Silva’s bench flips the switch
The first hour had been maddening. Passes went astray and attacks broke down against a Leeds midfield designed to suffocate. When the chance finally came, Wilson’s 25‑yard free‑kick – Fulham’s first shot of the day – was arrowing towards the top corner until Darlow clawed it away. It was a reminder of why Leeds had tried to sign Wilson on deadline day before that move fell through.
Silva’s changes recalibrated the contest. Emile Smith Rowe and Adama Traoré arrived on the hour and immediately changed the temperature. Smith Rowe, drifting between the lines, clipped the foot of the post during a move that was whistled back; Traoré’s surge and directness repeatedly drove at Gudmundsson and pushed Leeds ever deeper. The momentum, finally, belonged to Fulham.
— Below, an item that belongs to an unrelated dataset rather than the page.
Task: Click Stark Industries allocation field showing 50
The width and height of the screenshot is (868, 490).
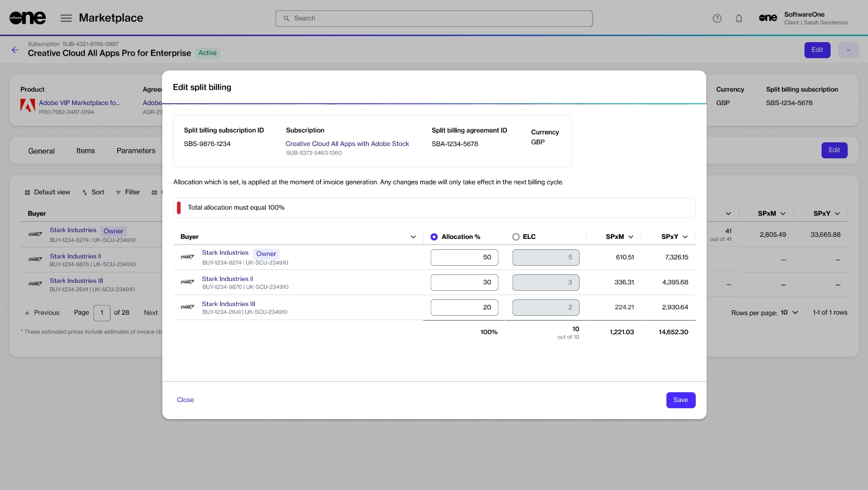Action: 464,257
Kevin’s cameo and the corner that changed everything
Then came Kevin. The £34.6m Brazilian, recruited from Shakhtar Donetsk on deadline day, had only 14 minutes but used every second. Cutting in from the left, he whipped a curling effort that Darlow, excellent throughout, touched over at full stretch. The roar told you all you needed to know about the connection already building between player and stands.
From Sasa Lukic’s ensuing corner, fate intervened. Gudmundsson, under no pressure, stooped and headed the ball with such force that it flew into his own net from distance, leaving Darlow with no chance. Craven Cottage erupted, a surge of joy and release after a tense afternoon that Fulham had wrestled into their grasp.
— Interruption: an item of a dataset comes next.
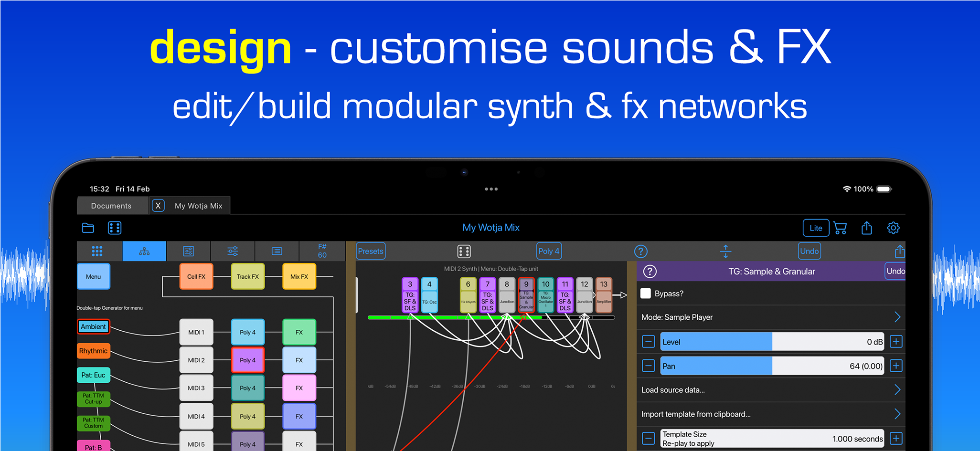This screenshot has height=451, width=980.
Task: Click the help icon in TG header
Action: [x=650, y=272]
Grinding through the gloom, then seizing the moment
Fulham’s back line and Bernd Leno kept the platform intact in the periods when Leeds were on top. Leno thwarted Brenden Aaronson at his near post early in the second half, just as he had dealt with Dominic Calvert‑Lewin’s first‑half header. Earlier, Sean Longstaff’s fierce drive grazed the bar to remind the hosts of the fine margins at play.
At the other end Rodrigo Muniz’s downward header was too tame to trouble Darlow, but the late onslaught told its own story: the substitutes tilted the pitch, the crowd sensed it, and Leeds’ resistance finally cracked. Fulham not only banked their first win, they edged above Leeds onto five points and rediscovered a route to force tight matches their way.
What this means for the Cottagers
Silva has spoken about needing different profiles to change games; here he had them. Traoré stretched the field, Smith Rowe found pockets and Kevin brought rare, fearless flair. “Kevin has something that is not easy to find,” the head coach said, praising the winger’s strength and decision‑making after a cameo that felt bigger than its minutes.
No one will pretend this was vintage Fulham. But on a day of meagre chances and heavy legs, they stayed patient, leaned on their bench and forced a break. After the sting of that disallowed strike at Chelsea, this felt like a small restitution – and, more importantly, a platform to build upon at the Cottage.